GENEVA, Switzerland, Dec. 09, 2021 (GLOBE NEWSWIRE) -- iOnctura SA, a clinical stage oncology company targeting core resistance and relapse mechanisms at the tumor-stroma-immune interface, is presenting clinical data confirming the mode of action of its autotaxin inhibitor IOA-289 and showing preclinical evidence of the role of autotaxin inhibition in breaking down tumor resistance mechanisms. IOA-289 will be the first autotaxin inhibitor to be clinically investigated in oncology. The data will be presented as a poster at the European Society of Medical Oncology’s Immuno-Oncology Congress (ESMO-IO) taking place on December 8–11, 2021 as a virtual meeting.
The randomized, double-blind, placebo-controlled study of single ascending doses of IOA-289 showed that IOA-289 lowered circulating levels of LPA in a dose-dependent manner. LPA is a blood-based biomarker of autotaxin inhibition; importantly, LPA levels have been shown to correlate with circulating CA19-9, a clinical biomarker of pancreatic cancer progression, providing a strong rationale for a biomarker-evaluable-response in this study. A Phase I clinical study of IOA-289 in pancreatic cancer, a malignancy typically characterized by a fibrotic and immune excluded phenotype, is in preparation.
Further compelling preclinical data show IOA-289 reduces tumor burden in mouse pancreatic cancer models. The experimental results support the role of cancer-associated fibroblasts (CAFs) in promoting pancreatic adenocarcinoma cells (PDAC) growth. Additionally in preclinical models iOnctura has demonstrated that blocking autotaxin reduces fibrosis and enhances recruitment of T effector cells, two key mechanisms driving tumor mediated resistance to cancer therapy.
The poster presentation at ESMO-IO is entitled “Translating a novel autotaxin inhibitor from preclinical proof of concept in pancreatic cancer to a biomarker response in human subjects” (P131).

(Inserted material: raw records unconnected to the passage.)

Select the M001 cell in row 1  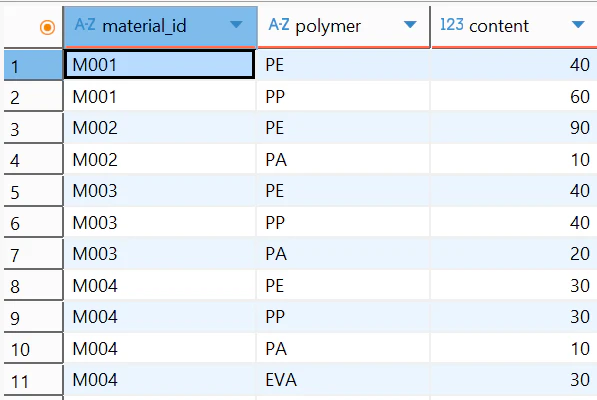click(159, 65)
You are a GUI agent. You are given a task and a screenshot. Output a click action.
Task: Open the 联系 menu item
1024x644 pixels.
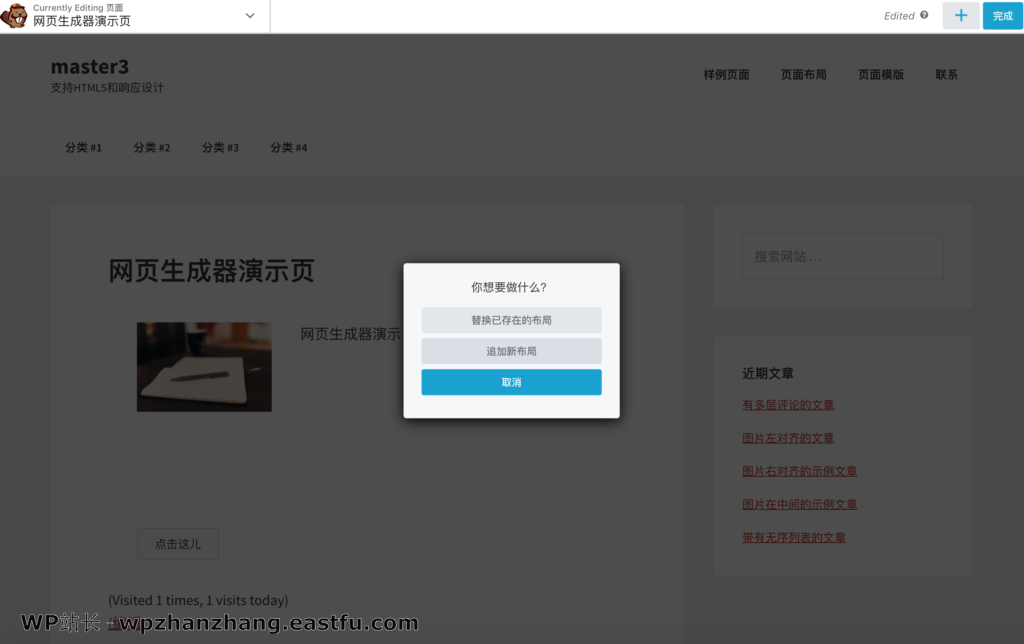tap(946, 74)
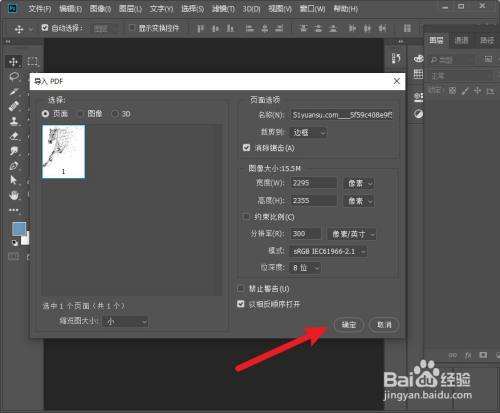Viewport: 500px width, 413px height.
Task: Enable the 约束比例 constrain proportions checkbox
Action: (x=246, y=217)
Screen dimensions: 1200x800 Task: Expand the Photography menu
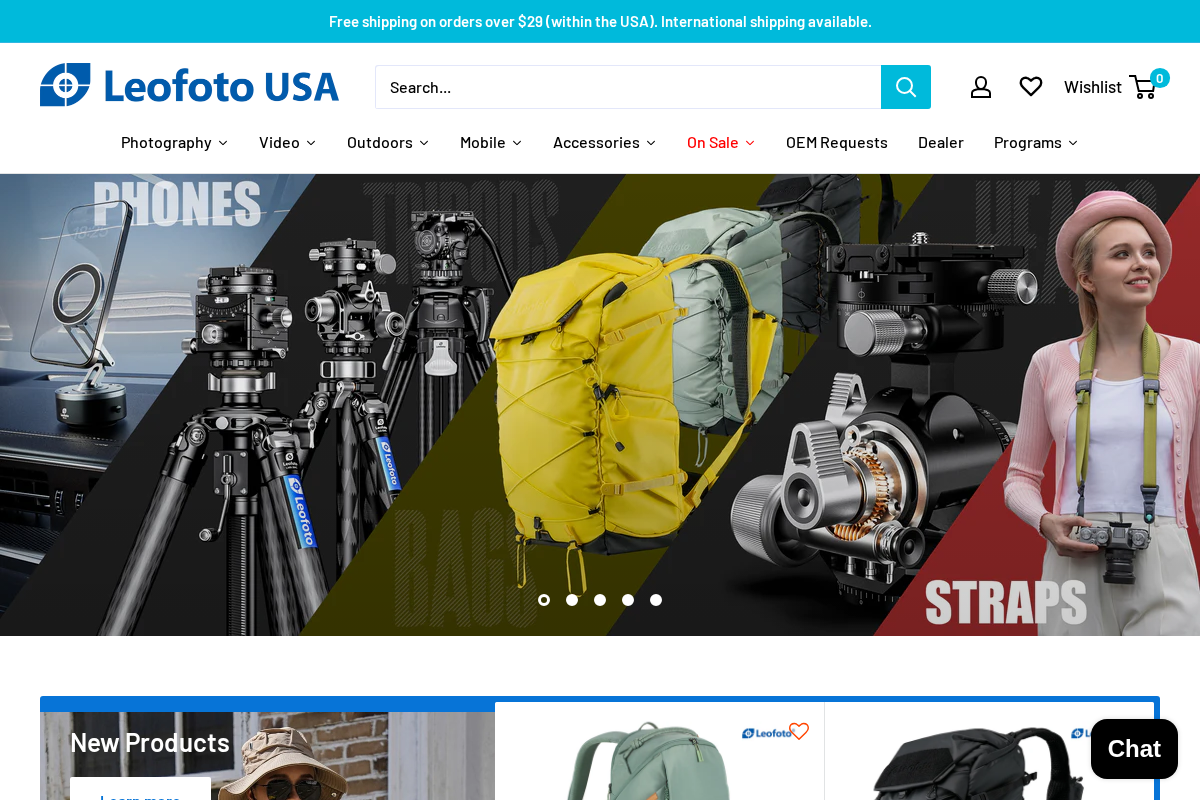coord(174,142)
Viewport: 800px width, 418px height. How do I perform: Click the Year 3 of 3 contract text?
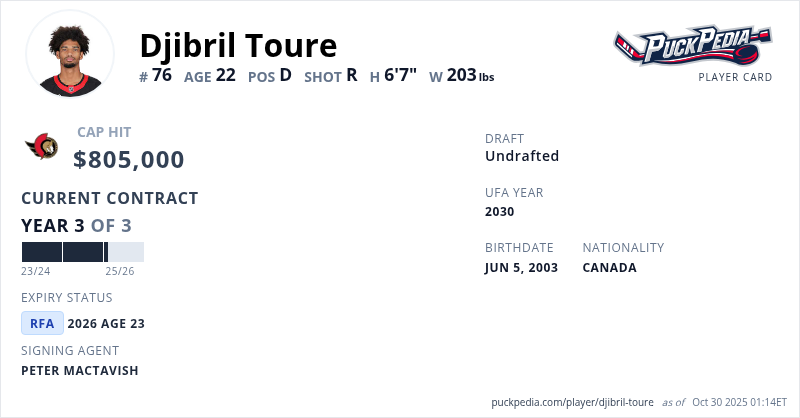click(x=76, y=226)
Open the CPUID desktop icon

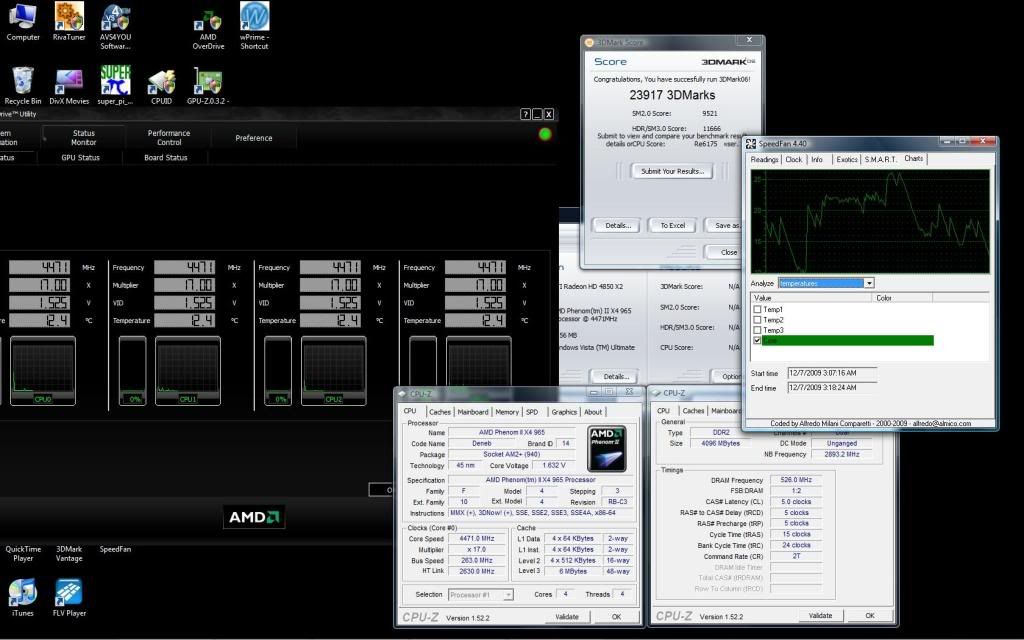[x=161, y=82]
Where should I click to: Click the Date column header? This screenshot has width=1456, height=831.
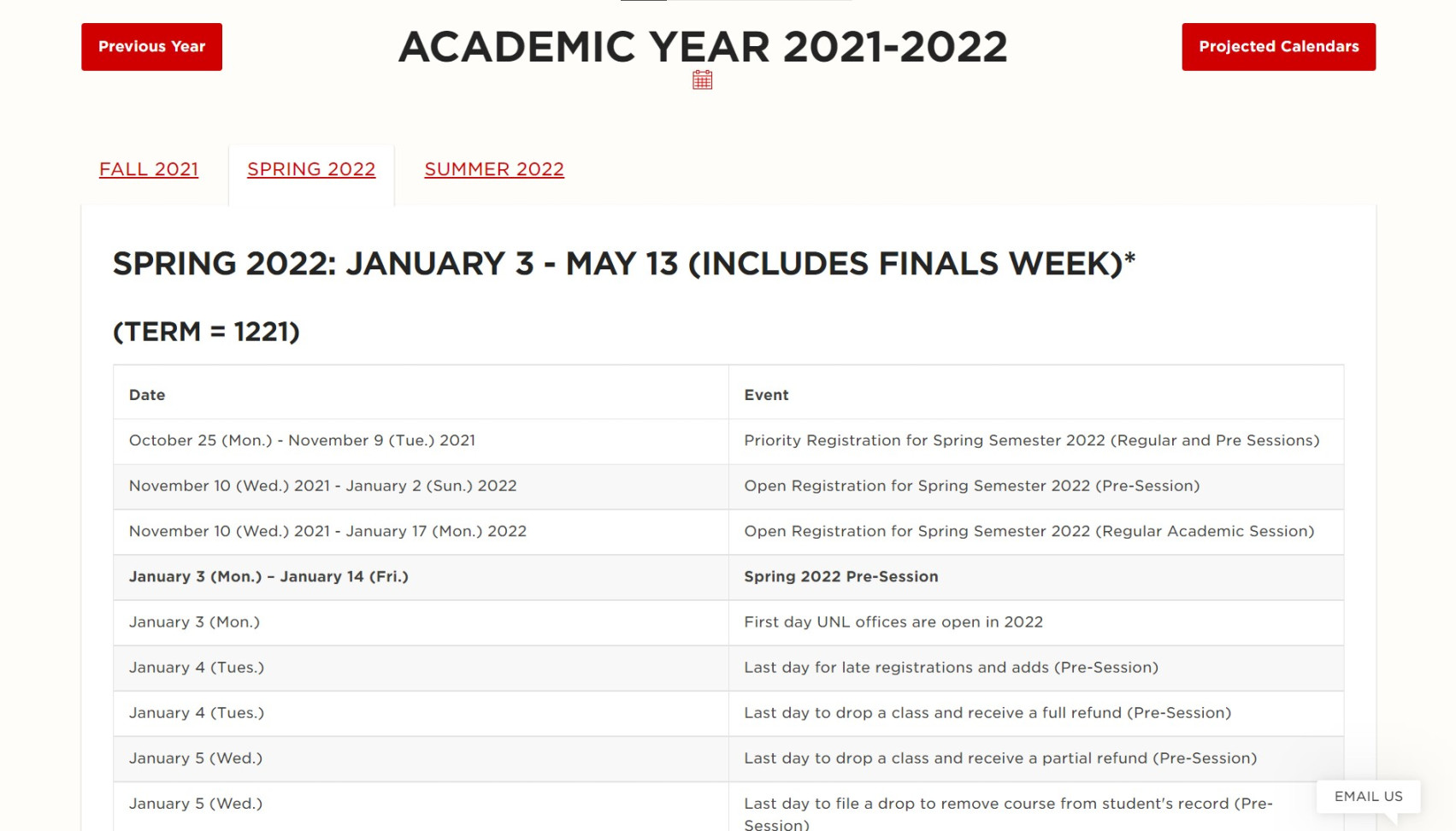pos(147,394)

The e-poster presentation is available on the ESMO-IO virtual meeting platform and iOnctura’s website.
Contacts
iOnctura Catherine Pickering Chief Executive Officer T : +41 79 952 72 52 E: c.pickering@iOnctura.com | Press Relations Jeremy Nieckowski LifeSci Advisors T: +41 79 699 97 27 E: jnieckowski@lifesciadvisors.com |
iOnctura SA is clinical stage oncology company targeting core resistance and relapse mechanisms at the tumor-stroma-immune interface. iOnctura’s best-in-class drug development programs combine immune-mediated and direct anti-tumor activity to deliver molecules with superior clinical efficacy and safety in oncology. Its lead program, IOA-244 is the only semi-allosteric PI3Kdelta specific, orally dosed, small molecule inhibitor that is being developed in solid and hematological malignancies to address tumor and stroma induced immune suppression. IOA-244 is currently in Part B of a Phase 1 study. iOnctura’s second program, IOA-289, is an oral small molecule that inhibits the cross-talk between the tumor and its stroma and is in a Phase 1 clinical study. iOnctura is backed by blue chip investors including M Ventures, Inkef Capital, VI Partners, Schroders Capital, and 3B Future Health Fund. For more information, please visit iOnctura’s website.
IOA-289, originally licensed from Cancer Research UK, is iOnctura’s second clinical compound, a next generation oral small molecule autotaxin inhibitor that is currently being investigated in the healthy volunteer stage of the AION 01 trial (ClinicalTrials.gov Identifier: NCT05027568). A phase 1 clinical study in pancreatic cancer patients is in preparation. iOnctura has undertaken extensive validation of the autotaxin inhibition mechanism in multiple solid tumor preclinical models.
Pancreatic cancer (PDAC): Pancreatic ductal adenocarcinoma (PDAC) is the most common form of pancreatic cancer accounting for approximately 90% of cases. PDAC has a poor prognosis, with less than 5% of patients surviving beyond five years after diagnosis. Pancreatic cancer accounts for about 3% of all cancers in the US and about 7% of all cancer deaths, with 60,430 diagnoses each year in the United States and 48,220 deaths.